EP by Tori Kelly
- Released: October 22, 2013
- Recorded: 2013
- Genre: Pop; R&B;
- Length: 16:09
- Label: Capitol

Tori Kelly chronology
| Handmade Songs by Tori Kelly (2012) | Foreword (2013) | Unbreakable Smile (2015) |

Singles from Foreword
- "Dear No One" Released: October 23, 2013;

= Foreword (Tori Kelly EP) =

Foreword is the second extended play (EP) and major label debut by American singer and songwriter Tori Kelly. It serves as her first release after signing in September 2013. The EP was released on October 22, 2013, through Capitol Records.

The EP was preceded by the single "Dear No One", which was released as iTunes' "Free Single of the Week" on October 23, 2013. Foreword debuted and peaked at number 16 on the US Billboard 200.

==Composition==

"I decided to name this EP Foreword because to me it is an introduction to something bigger that is coming in the future."
— —Kelly on why she titled the EP Foreword.

In September 2013, it was announced that Kelly had signed to Capitol Records, after hiring Scooter Braun as her manager. That same month, she announced that her major-label debut would be released in October. In an interview with Vibe, Kelly stated that the EP has a "double meaning", and a representation of a succession from her debut Handmade Songs by Tori Kelly (2012). Forewords material was described by Elle as a mixture of pop, R&B, and soul music. Kelly said that every track was composed in different way; some in her bedroom, some with guitar in hand. Her favorite track on the EP from a writing perspective is "Paper Hearts".

########################################

What this exercise asks:
(a) In the article on Tori Kelly's Foreword EP, which track does Kelly name as her favorite from a writing perspective?
(b) Pick up the article on Tori Kelly's Foreword EP after its final sentence and keep writing it.

########################################

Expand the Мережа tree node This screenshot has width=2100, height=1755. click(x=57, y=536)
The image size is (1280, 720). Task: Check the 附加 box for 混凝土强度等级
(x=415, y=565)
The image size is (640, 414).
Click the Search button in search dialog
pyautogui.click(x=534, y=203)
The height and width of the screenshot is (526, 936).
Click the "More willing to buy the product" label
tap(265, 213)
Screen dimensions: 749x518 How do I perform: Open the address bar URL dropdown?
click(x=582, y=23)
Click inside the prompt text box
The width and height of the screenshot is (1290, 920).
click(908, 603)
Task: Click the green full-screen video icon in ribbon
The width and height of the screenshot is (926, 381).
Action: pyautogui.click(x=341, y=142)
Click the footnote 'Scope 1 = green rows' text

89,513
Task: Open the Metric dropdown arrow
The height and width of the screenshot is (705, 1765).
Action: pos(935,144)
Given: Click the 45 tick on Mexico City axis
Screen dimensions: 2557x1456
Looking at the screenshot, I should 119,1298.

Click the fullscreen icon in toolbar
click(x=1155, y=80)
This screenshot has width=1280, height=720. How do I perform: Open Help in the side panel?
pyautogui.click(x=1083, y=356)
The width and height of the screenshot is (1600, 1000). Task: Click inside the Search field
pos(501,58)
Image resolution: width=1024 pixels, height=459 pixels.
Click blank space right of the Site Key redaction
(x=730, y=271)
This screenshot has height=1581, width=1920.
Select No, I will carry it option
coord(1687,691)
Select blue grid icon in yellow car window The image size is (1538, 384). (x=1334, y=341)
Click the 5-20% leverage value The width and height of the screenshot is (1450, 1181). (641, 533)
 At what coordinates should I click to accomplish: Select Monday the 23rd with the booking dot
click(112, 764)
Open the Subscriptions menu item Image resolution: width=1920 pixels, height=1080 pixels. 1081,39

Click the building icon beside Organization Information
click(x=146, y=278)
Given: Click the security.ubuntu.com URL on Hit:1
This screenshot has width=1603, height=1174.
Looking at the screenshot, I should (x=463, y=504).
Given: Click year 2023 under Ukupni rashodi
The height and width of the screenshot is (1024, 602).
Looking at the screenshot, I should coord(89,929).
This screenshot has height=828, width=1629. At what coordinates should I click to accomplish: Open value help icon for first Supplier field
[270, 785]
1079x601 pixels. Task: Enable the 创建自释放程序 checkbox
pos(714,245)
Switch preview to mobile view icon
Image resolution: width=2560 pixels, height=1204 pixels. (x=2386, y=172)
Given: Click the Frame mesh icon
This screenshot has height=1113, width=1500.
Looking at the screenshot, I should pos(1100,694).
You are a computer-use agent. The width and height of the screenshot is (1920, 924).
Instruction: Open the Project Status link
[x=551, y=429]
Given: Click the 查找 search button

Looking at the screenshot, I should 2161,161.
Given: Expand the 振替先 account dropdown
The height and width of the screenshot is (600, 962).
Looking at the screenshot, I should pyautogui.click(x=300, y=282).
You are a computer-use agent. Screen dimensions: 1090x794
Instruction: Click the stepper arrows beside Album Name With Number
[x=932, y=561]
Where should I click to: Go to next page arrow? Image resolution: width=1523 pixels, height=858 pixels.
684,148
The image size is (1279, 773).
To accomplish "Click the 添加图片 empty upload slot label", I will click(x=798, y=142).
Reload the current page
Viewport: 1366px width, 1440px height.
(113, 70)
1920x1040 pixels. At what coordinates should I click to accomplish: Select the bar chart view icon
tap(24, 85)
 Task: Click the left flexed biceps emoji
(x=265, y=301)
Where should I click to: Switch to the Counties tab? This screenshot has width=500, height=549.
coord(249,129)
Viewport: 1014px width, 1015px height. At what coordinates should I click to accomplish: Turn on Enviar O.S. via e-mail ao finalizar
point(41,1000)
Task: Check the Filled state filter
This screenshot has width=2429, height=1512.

########################################

Answer list:
(a) "Paper Hearts"

(b)
==Promotion==
To promote Foreword, Kelly was the sole supporting act for Ed Sheeran at his Madison Square Garden show in November 2013. On December 12, 2013, she appeared on The Queen Latifah Show, where she spoke about the EP and performed "Dear No One".

==Singles==
"Dear No One" was released on October 23, 2013, as the EP's lead single. It was also featured as the iTunes Store's "Free Single of the Week" for October 23.

==Critical reception==
Critic Mark Deming said that the release gave "a new sophistication to her sound without interfering with her subtle, emotionally expressive power as a vocalist and songwriter."

==Track listing==
All tracks are written and produced by Tori Kelly.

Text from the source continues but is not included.